» **TASK PROMPT**
Each entry has to be set down again with no alteration.

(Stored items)
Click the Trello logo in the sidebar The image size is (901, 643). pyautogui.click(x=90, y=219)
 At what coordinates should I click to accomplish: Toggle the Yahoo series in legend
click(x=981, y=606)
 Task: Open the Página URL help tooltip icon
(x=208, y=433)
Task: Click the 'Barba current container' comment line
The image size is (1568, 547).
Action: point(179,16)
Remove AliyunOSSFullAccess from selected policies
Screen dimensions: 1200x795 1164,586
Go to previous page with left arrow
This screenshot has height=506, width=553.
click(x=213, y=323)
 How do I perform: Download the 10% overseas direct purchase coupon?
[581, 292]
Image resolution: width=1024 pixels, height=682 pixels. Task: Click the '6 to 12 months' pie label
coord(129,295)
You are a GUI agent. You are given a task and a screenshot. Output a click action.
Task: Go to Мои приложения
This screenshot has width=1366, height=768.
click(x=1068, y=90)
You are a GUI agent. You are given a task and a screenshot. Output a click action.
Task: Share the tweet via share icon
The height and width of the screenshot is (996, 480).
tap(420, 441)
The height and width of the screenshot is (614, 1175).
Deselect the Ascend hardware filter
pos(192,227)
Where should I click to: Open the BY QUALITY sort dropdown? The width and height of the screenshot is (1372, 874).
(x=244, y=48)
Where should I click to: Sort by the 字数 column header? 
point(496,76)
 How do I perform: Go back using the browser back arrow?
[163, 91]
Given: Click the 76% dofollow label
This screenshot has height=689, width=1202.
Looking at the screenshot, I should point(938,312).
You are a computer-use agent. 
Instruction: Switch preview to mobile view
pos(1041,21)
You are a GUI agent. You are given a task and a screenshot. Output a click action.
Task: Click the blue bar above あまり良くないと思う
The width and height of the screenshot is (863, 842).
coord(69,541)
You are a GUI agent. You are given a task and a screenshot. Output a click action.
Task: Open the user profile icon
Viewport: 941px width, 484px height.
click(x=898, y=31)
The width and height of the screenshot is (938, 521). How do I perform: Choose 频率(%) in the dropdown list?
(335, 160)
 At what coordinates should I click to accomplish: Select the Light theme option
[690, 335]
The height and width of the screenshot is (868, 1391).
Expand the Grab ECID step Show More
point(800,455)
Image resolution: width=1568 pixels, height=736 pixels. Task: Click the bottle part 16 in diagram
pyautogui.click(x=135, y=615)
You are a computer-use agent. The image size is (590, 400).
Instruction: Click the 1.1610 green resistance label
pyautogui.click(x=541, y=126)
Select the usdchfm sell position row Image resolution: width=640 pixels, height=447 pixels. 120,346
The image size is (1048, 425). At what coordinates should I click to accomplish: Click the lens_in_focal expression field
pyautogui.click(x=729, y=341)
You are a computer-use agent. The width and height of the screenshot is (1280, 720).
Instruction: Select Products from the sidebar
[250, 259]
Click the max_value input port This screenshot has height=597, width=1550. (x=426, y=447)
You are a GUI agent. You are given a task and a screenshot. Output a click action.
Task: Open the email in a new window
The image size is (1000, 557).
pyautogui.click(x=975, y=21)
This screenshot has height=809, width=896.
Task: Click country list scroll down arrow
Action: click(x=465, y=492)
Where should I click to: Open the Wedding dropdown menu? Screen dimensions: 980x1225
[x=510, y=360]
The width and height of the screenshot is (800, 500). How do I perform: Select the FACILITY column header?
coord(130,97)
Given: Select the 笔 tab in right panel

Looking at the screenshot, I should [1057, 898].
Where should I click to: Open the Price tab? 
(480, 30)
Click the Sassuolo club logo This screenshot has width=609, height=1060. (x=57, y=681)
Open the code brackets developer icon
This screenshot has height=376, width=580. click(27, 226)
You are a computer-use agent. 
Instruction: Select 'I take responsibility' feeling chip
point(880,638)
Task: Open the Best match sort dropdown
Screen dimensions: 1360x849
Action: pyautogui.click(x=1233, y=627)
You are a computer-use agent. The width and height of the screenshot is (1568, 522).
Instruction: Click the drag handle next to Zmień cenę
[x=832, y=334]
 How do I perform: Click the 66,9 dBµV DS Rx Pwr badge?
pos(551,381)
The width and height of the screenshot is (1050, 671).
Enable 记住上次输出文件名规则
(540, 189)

» **TASK RESULT**
Click the Trello logo in the sidebar The image size is (901, 643). pyautogui.click(x=90, y=219)
 At what coordinates should I click to accomplish: Toggle the Yahoo series in legend
click(x=981, y=606)
 Task: Open the Página URL help tooltip icon
(x=208, y=433)
Task: Click the 'Barba current container' comment line
The image size is (1568, 547).
Action: point(179,16)
Remove AliyunOSSFullAccess from selected policies
Screen dimensions: 1200x795 1164,586
Go to previous page with left arrow
This screenshot has height=506, width=553.
click(x=213, y=323)
 How do I perform: Download the 10% overseas direct purchase coupon?
[581, 292]
Image resolution: width=1024 pixels, height=682 pixels. Task: Click the '6 to 12 months' pie label
coord(129,295)
You are a GUI agent. You are given a task and a screenshot. Output a click action.
Task: Go to Мои приложения
This screenshot has width=1366, height=768.
click(x=1068, y=90)
You are a GUI agent. You are given a task and a screenshot. Output a click action.
Task: Share the tweet via share icon
The height and width of the screenshot is (996, 480).
tap(420, 441)
The height and width of the screenshot is (614, 1175).
Deselect the Ascend hardware filter
pos(192,227)
Where should I click to: Open the BY QUALITY sort dropdown? The width and height of the screenshot is (1372, 874).
(x=244, y=48)
Where should I click to: Sort by the 字数 column header? 
point(496,76)
 How do I perform: Go back using the browser back arrow?
[163, 91]
Given: Click the 76% dofollow label
This screenshot has height=689, width=1202.
Looking at the screenshot, I should point(938,312).
You are a computer-use agent. 
Instruction: Switch preview to mobile view
pos(1041,21)
You are a GUI agent. You are given a task and a screenshot. Output a click action.
Task: Click the blue bar above あまり良くないと思う
The width and height of the screenshot is (863, 842).
coord(69,541)
You are a GUI agent. You are given a task and a screenshot. Output a click action.
Task: Open the user profile icon
Viewport: 941px width, 484px height.
click(x=898, y=31)
The width and height of the screenshot is (938, 521). How do I perform: Choose 频率(%) in the dropdown list?
(335, 160)
 At what coordinates should I click to accomplish: Select the Light theme option
[690, 335]
The height and width of the screenshot is (868, 1391).
Expand the Grab ECID step Show More
point(800,455)
Image resolution: width=1568 pixels, height=736 pixels. Task: Click the bottle part 16 in diagram
pyautogui.click(x=135, y=615)
You are a computer-use agent. The image size is (590, 400).
Instruction: Click the 1.1610 green resistance label
pyautogui.click(x=541, y=126)
Select the usdchfm sell position row Image resolution: width=640 pixels, height=447 pixels. 120,346
The image size is (1048, 425). At what coordinates should I click to accomplish: Click the lens_in_focal expression field
pyautogui.click(x=729, y=341)
You are a computer-use agent. The width and height of the screenshot is (1280, 720).
Instruction: Select Products from the sidebar
[250, 259]
Click the max_value input port This screenshot has height=597, width=1550. (x=426, y=447)
You are a GUI agent. You are given a task and a screenshot. Output a click action.
Task: Open the email in a new window
The image size is (1000, 557).
pyautogui.click(x=975, y=21)
This screenshot has height=809, width=896.
Task: Click country list scroll down arrow
Action: click(x=465, y=492)
Where should I click to: Open the Wedding dropdown menu? Screen dimensions: 980x1225
[x=510, y=360]
The width and height of the screenshot is (800, 500). How do I perform: Select the FACILITY column header?
coord(130,97)
Given: Select the 笔 tab in right panel

Looking at the screenshot, I should [1057, 898].
Where should I click to: Open the Price tab? 
(480, 30)
Click the Sassuolo club logo This screenshot has width=609, height=1060. (x=57, y=681)
Open the code brackets developer icon
This screenshot has height=376, width=580. click(27, 226)
You are a computer-use agent. 
Instruction: Select 'I take responsibility' feeling chip
point(880,638)
Task: Open the Best match sort dropdown
Screen dimensions: 1360x849
Action: pyautogui.click(x=1233, y=627)
You are a computer-use agent. The width and height of the screenshot is (1568, 522).
Instruction: Click the drag handle next to Zmień cenę
[x=832, y=334]
 How do I perform: Click the 66,9 dBµV DS Rx Pwr badge?
pos(551,381)
The width and height of the screenshot is (1050, 671).
Enable 记住上次输出文件名规则
(540, 189)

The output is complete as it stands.